Monday, June 6, 2011

A Better Prisoner's Dilemma Simulation?

In my previous post I had started work on a python program named generations to try to replicate the simulations of Robert Axelrod in comparing differing Prisoner's Dilemma strategies. At the time I was simulating single organisms ('Critters') with different strategies accumulating food over a number of iterations with the critter with highest food at the end of the iterations judged the winner.

The result of this simple simulation was that two strategies - Grudger and Tit-for-tat - were continually vying for the top spot, with Grudger taking the mantle more often than not. In Axelrod's tournament Tit-for-Tat was the unambiguous winner, so I knew my generations script needed some work.

(Read my previous post for an introduction to Prisoner's Dilemma, why it interests me and what the various strategies were.)

I've been developing the simulation since. Technically it is a bit of a mess, but when I next refactor I will be focusing on new parts of the model aside from PD and so I wanted to deliver this conclusion to Prisoner's Dilemma now.

In this post I want to talk about how I changed the simulation and what effect these changes had. For the impatient - yes I have managed to tweak the simulation such that Tit-for-tat is the unambigously best strategy. Many critters had to die to make it so...

 Go forth and multiply

In beginning my simulation only ran the same 5 organisms against each other, with each accumulating food indefinitely but at different rates as their strategies proved more or less successful. I specifically wanted to uncover how differing frequencies of strategies influenced the success of themselves or others, so I had to break free of this fixed model.

To this end I introduced reproduction into the simulation, and turned the simulation into one focused on measuring accumulated food to measuring reproductive success. My process for controlling reproduction was simple: When a critter accumulated enough food to pay an arbitrary cost of reproduction, another critter of the same strategy was created, and the cost deducted from the parent.

This change meant that any critter would eventually reproduce - and reproduce multiple times - if it was even marginally successful. More successful strategies would accumulate food faster and thus reproduce faster. Since the offspring could eventually reproduce, this change let to an exploding growth in the populations being tracked.

At the end of the simulation I could now see the success of the strategies: A count of the number of individuals with each strategy and their combined amount of food (which would become an increasingly irrelevant metric).

Adding reproduction and the resulting exploding population immediately pointed out the computational unfeasibility of running the simulation over a large number of iterations in its current form. Each additional critter had to interact with every other which form an exponentially growing computational task. Iteration after iteration, the simulation slowed down.

The results at this stage were unsatisfactory. Over the iteration counts I was prepared to run the simulation for, huge variations were seen from execution to execution. In some executions the Grudgers became the most prolific. In others it was Tit-for-tat. The random, cheater and sucker strategies were competitive on some runs, but not in others.

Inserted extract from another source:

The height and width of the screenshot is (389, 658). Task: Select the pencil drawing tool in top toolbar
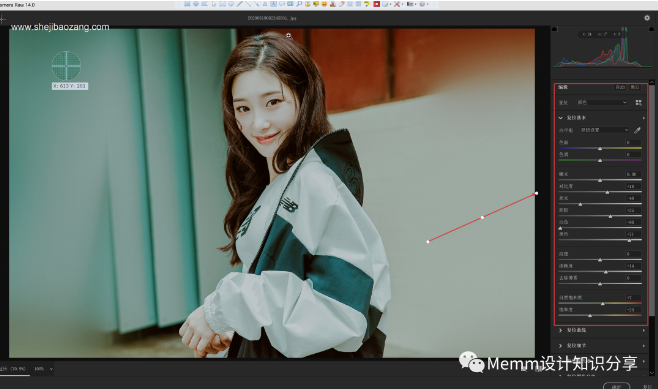click(240, 4)
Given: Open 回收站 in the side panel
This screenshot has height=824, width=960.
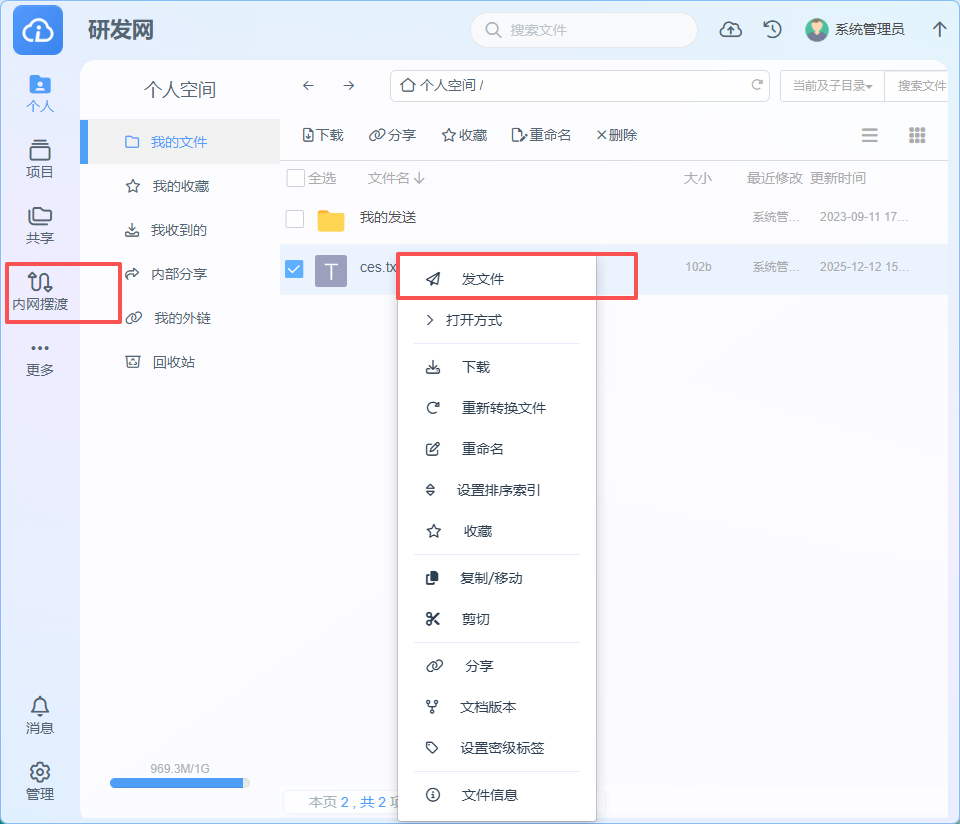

The source of this variance in outcome was the fortunes of the random strategy and those it interacted with. At this stage the random strategy produced the only non-deterministic part of the simulation. While growth was unrestricted the number of random interactions (interactions involving the Random strategy) was steadily increasing, even as the proportion of those interactions decreased as a part of the total number of interactions.

Everyone Eats... Everybody Dies

To put the breaks on the explosive population growth I next added the concept of death to the simulation. A Critter would die if it ever had an amount of food lower than 0. In theory a Critter could be 'suckered' through a string of interactions into this position, but with the success of the more altruistic strategies, this wasn't very likely. To make success in interactions essential, I added an attritional element to the simulation - That Critters, regardless of their success in interactions - expend a fixed amount of food each iteration.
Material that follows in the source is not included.